Data to examine Start Marker

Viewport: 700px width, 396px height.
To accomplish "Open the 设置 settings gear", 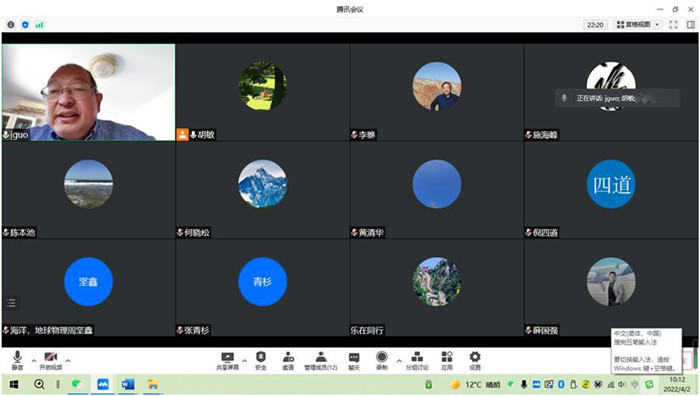I will pos(475,361).
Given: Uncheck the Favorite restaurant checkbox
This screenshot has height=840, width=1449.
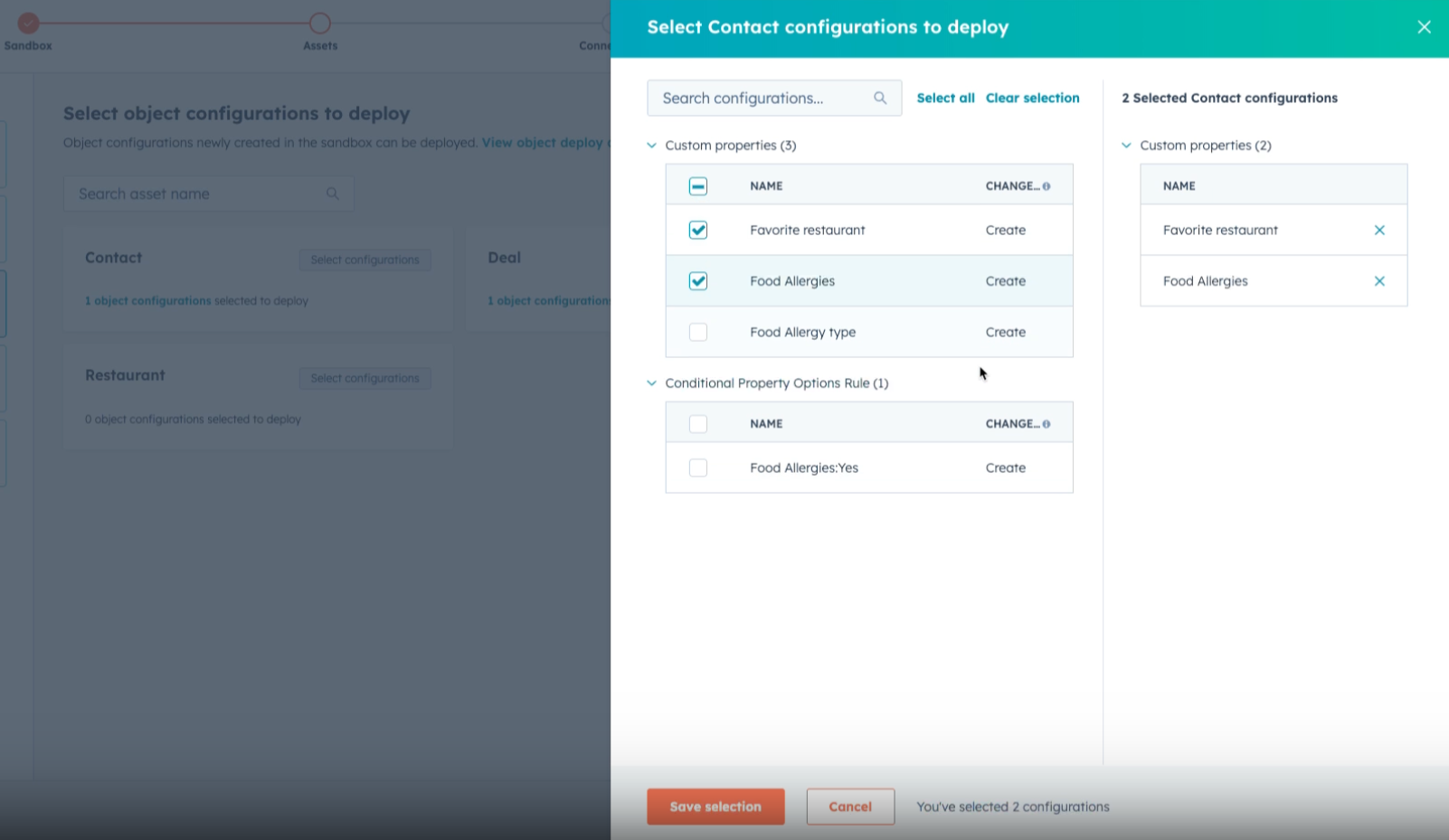Looking at the screenshot, I should click(x=697, y=231).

Data to examine End Marker

• [The problem]: All lines from the one bearing "Given: Uncheck the" through the last line of the records, and only those, should be duplicated exactly; no picture belongs in the copy.

• [Task response]:
Given: Uncheck the Favorite restaurant checkbox
This screenshot has height=840, width=1449.
Looking at the screenshot, I should click(x=697, y=231).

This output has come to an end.